The Missus turned away from him, frowning. What was the matter
with everyone? Why was Hester not there? Why was John all upset? And the
doctor—he who had been the household’s constant visitor— why should he not be
coming anymore? Things were happening that were beyond her comprehension. More
and more often these days, and for longer and longer periods, she had the sense
that something had gone wrong with the world. More than once she seemed to wake
up in her head to find that whole hours had passed by without leaving a trace
in her memory. Things that clearly made sense to other people didn’t always
make sense to her. And when she asked questions to try and understand it, a
queer look came into people’s eyes, which they quickly covered up.
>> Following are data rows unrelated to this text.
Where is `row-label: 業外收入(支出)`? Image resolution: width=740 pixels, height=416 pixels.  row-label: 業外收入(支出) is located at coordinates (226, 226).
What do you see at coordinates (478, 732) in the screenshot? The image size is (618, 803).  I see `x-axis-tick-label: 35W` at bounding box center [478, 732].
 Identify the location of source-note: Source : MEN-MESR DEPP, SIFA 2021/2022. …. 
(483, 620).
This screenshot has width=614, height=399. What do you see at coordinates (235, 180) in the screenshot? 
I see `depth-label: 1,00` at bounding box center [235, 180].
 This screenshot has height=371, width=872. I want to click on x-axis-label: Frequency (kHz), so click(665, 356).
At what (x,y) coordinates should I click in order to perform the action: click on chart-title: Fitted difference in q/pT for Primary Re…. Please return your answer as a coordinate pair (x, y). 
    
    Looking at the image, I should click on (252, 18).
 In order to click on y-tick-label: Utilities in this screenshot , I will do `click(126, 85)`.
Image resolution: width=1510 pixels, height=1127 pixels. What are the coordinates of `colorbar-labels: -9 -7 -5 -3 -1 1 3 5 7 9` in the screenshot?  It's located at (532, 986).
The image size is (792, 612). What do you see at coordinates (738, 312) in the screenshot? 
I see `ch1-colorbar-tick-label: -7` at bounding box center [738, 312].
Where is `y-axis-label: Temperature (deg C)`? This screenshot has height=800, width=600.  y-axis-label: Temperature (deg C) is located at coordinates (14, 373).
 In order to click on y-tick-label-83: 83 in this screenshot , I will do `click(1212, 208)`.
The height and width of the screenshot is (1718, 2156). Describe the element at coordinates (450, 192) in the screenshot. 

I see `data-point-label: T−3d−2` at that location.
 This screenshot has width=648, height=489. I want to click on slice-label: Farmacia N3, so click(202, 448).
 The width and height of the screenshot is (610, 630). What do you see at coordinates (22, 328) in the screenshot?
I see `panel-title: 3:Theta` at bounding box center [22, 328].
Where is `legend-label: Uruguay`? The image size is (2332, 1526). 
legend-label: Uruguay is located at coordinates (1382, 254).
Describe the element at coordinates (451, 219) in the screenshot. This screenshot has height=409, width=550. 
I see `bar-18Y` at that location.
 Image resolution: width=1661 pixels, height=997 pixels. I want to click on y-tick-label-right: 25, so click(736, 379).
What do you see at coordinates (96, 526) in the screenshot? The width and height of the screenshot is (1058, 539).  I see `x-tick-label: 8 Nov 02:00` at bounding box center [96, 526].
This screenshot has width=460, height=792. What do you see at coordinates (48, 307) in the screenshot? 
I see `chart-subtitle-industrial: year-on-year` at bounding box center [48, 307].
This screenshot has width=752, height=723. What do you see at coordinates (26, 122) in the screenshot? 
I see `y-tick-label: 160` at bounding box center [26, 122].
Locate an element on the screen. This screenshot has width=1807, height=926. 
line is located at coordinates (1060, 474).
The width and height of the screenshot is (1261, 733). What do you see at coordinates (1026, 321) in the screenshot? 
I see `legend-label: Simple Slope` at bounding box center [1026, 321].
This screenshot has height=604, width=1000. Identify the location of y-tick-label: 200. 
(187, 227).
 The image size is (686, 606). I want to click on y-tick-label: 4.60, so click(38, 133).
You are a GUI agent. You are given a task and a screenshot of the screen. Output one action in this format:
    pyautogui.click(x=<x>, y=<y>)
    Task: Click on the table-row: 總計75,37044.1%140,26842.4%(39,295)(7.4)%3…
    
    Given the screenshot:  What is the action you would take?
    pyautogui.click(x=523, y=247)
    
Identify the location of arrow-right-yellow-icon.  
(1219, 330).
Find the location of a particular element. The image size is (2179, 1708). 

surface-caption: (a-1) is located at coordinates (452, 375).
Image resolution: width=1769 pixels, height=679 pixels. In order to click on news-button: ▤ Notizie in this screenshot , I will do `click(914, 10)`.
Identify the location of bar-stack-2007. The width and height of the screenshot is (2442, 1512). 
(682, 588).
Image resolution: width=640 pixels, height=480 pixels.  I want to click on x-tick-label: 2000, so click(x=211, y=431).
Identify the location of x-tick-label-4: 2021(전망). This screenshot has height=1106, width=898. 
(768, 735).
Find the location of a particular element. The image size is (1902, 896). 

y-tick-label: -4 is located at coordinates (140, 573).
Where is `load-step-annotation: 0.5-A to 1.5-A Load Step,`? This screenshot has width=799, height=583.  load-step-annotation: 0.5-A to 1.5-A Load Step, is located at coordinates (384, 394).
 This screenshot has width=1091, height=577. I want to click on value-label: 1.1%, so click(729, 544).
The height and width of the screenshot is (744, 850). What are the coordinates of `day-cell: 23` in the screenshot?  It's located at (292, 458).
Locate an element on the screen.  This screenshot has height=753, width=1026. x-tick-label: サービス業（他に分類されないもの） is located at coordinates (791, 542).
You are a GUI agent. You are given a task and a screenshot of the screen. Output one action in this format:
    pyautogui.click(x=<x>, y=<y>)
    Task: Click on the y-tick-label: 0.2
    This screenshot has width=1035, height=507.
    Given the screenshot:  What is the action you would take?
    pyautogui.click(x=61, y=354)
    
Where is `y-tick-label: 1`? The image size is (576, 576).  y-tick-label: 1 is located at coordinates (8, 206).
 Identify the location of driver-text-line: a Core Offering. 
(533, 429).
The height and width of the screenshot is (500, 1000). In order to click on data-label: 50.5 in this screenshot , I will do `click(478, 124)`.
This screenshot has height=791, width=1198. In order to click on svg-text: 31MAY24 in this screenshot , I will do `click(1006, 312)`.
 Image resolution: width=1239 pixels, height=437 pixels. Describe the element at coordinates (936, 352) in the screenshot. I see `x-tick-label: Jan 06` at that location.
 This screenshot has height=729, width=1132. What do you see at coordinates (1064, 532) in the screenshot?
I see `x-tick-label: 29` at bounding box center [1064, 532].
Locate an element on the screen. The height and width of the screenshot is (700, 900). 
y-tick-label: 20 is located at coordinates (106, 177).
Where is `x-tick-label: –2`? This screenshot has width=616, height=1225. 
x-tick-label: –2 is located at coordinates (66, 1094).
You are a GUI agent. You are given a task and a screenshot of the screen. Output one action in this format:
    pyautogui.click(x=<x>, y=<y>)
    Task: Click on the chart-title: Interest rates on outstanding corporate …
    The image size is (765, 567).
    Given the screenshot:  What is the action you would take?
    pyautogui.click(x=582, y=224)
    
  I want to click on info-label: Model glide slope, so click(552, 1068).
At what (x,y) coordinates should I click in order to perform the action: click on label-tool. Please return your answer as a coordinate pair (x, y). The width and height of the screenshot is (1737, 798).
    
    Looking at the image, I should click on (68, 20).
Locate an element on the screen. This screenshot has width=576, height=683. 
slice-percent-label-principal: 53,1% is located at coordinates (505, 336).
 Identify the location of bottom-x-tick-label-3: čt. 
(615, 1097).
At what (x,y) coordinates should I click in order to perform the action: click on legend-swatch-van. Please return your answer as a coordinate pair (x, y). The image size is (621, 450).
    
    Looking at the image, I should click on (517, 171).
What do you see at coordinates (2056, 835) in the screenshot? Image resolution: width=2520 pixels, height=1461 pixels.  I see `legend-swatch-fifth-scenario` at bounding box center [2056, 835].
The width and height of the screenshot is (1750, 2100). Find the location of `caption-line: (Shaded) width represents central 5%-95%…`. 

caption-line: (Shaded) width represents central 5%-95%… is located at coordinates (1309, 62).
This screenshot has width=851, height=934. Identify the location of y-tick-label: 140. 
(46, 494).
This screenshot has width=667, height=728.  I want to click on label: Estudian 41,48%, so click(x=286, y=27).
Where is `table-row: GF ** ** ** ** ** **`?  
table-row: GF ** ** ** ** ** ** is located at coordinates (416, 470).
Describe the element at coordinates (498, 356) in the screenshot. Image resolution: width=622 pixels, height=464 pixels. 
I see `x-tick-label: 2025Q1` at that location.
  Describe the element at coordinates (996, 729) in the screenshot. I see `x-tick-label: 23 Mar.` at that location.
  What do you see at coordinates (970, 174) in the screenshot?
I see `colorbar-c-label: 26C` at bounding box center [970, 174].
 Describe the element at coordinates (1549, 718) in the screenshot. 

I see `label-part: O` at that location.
Yes.
Something odd was happening, and Hester’s unexplained absence was only part of
it.

 

John, though he regretted the unhappiness of the Missus, was
relieved that Hester had gone. The departure of the governess seemed to take a
great burden from him. He came more freely into the house, and in the evenings
spent longer hours with the Missus in the kitchen. To his way of thinking,
losing Hester was no loss at all. She had really made only one improvement to
his life—by encouraging him to take up work again in the topiary garden—and she
had done it so subtly, so discreetly, that it was a simple matter for him to
reorganize his mind until it told him that the decision had been entirely his
own. When it became clear that she had gone for good, he brought his boots from
the shed and sat polishing them by the stove, legs up on the table, for who was
there to stop him now?

 

In the nursery Charlie’s rage and fury seemed to have deserted
him, leaving in their place a woeful fatigue. You could sometimes hear his
slow, dragging steps across the floor, and sometimes, ear to the door, you
heard him crying with the exhausted sobs of a wretched two-year-old. Could it
be that in some deeply mysterious though still scientific way, Hester had
influenced him through locked doors and kept the worst of his despair at bay?
It did not seem impossible.

 

It was not only people who reacted to Hester’s absence. The
house responded to it instantly. The first thing was the new quiet. There was
no tap-tap-tap of Hester’s feet trotting up and down stairs and along
corridors. Then the thumps and knocks of the workmen on the roof came to a
halt, too. The roofer, discovering that Hester was not there, had the
well-founded suspicion that with no one to put his invoices under Charlie’s
nose, he would not be paid for his work. He packed up his tools and left, came
back once for his ladders, was never seen again.